§ CONSIGNE A
Recopiez intégralement, sans la moindre modification, le texte consacré au projet d’autoroute ferroviaire à Mouguerre.
┌─ TEXTE EXTRAIT
Le projet d’une autoroute ferroviaire à Mouguerre, sous couvert de mesure en faveur du climat, promet plutôt d’artificialiser neuf hectares de zone humide alors que des solutions plus simples et moins coûteuses sont à portée.
Nous pensions tous que s’il fallait attribuer une fonction de frontière à Mouguerre, sise au bord de l’Adour, ce serait avec nos voisins du Seignanx. Il semblerait d’ailleurs que l’étymologie de “Mugerre” pourrait renvoyer à “muga”, la frontière et “erre”, brûlée. Nous apprenons avec stupéfaction qu’elle est également considérée par certains comme frontalière de l’Etat espagnol. C’est en effet à Mouguerre que se termine le projet d’autoroute ferroviaire reliant l’Irlande à l’Espagne. Voilà donc qui va bousculer nos rudiments de géographie. Mais pour comprendre, faisons un peu d’histoire récente.
└─
┌─ DONNÉES EXTRAITES
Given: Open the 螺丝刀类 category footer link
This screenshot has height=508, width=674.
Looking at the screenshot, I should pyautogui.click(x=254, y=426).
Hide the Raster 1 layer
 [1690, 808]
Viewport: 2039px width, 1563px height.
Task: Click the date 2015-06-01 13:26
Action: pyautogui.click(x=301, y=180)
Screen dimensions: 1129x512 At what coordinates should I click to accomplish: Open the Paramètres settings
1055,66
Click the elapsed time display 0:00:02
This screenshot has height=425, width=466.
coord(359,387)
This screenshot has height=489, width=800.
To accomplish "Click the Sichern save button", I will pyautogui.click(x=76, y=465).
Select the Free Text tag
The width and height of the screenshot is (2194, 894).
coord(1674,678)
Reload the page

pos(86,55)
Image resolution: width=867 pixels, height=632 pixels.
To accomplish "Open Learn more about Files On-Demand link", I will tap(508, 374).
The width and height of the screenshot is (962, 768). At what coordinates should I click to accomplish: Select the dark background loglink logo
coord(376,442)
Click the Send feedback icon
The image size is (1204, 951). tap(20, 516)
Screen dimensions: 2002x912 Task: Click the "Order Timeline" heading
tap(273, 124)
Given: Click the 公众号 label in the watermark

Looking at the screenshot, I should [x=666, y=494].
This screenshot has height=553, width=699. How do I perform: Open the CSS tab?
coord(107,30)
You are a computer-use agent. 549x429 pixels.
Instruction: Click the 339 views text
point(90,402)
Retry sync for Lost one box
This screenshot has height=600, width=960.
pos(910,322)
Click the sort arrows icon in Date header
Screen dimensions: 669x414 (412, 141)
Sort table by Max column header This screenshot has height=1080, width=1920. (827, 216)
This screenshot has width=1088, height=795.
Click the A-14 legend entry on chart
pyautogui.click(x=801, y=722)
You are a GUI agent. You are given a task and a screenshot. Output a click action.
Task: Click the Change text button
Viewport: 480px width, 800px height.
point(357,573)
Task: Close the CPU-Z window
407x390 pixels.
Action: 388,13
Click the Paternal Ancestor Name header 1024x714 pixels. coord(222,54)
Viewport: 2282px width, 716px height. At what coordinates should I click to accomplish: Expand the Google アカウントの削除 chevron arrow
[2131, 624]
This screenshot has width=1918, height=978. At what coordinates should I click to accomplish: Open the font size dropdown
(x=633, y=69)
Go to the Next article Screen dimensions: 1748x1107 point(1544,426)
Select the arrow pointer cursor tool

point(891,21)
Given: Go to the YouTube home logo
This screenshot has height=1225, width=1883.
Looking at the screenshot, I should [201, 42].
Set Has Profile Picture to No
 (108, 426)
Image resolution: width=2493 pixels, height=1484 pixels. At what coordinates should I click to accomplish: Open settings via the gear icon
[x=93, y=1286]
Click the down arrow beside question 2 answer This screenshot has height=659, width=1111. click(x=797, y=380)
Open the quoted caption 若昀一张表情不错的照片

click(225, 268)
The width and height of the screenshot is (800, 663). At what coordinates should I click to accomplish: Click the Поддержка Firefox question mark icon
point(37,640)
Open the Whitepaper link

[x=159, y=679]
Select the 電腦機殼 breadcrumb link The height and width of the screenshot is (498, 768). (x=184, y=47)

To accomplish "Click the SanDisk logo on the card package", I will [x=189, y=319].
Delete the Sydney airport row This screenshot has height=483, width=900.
└─
§ CONSIGNE B
Transcrivez à l’identique le passage des enregistrements qui va de la ligne contenant « You are a GUI » jusqu’à la fin des enregistrements, ces deux bornes comprises.

§ CORRIGÉ DÉTAILLÉ A
Le projet d’une autoroute ferroviaire à Mouguerre, sous couvert de mesure en faveur du climat, promet plutôt d’artificialiser neuf hectares de zone humide alors que des solutions plus simples et moins coûteuses sont à portée.
Nous pensions tous que s’il fallait attribuer une fonction de frontière à Mouguerre, sise au bord de l’Adour, ce serait avec nos voisins du Seignanx. Il semblerait d’ailleurs que l’étymologie de “Mugerre” pourrait renvoyer à “muga”, la frontière et “erre”, brûlée. Nous apprenons avec stupéfaction qu’elle est également considérée par certains comme frontalière de l’Etat espagnol. C’est en effet à Mouguerre que se termine le projet d’autoroute ferroviaire reliant l’Irlande à l’Espagne. Voilà donc qui va bousculer nos rudiments de géographie. Mais pour comprendre, faisons un peu d’histoire récente.

§ CORRIGÉ DÉTAILLÉ B
You are a GUI agent. You are given a task and a screenshot. Output a click action.
Task: Click the Change text button
Viewport: 480px width, 800px height.
point(357,573)
Task: Close the CPU-Z window
407x390 pixels.
Action: 388,13
Click the Paternal Ancestor Name header 1024x714 pixels. coord(222,54)
Viewport: 2282px width, 716px height. At what coordinates should I click to accomplish: Expand the Google アカウントの削除 chevron arrow
[2131, 624]
This screenshot has width=1918, height=978. At what coordinates should I click to accomplish: Open the font size dropdown
(x=633, y=69)
Go to the Next article Screen dimensions: 1748x1107 point(1544,426)
Select the arrow pointer cursor tool

point(891,21)
Given: Go to the YouTube home logo
This screenshot has height=1225, width=1883.
Looking at the screenshot, I should [201, 42].
Set Has Profile Picture to No
 (108, 426)
Image resolution: width=2493 pixels, height=1484 pixels. At what coordinates should I click to accomplish: Open settings via the gear icon
[x=93, y=1286]
Click the down arrow beside question 2 answer This screenshot has height=659, width=1111. click(x=797, y=380)
Open the quoted caption 若昀一张表情不错的照片

click(225, 268)
The width and height of the screenshot is (800, 663). At what coordinates should I click to accomplish: Click the Поддержка Firefox question mark icon
point(37,640)
Open the Whitepaper link

[x=159, y=679]
Select the 電腦機殼 breadcrumb link The height and width of the screenshot is (498, 768). (x=184, y=47)

To accomplish "Click the SanDisk logo on the card package", I will [x=189, y=319].
Delete the Sydney airport row This screenshot has height=483, width=900.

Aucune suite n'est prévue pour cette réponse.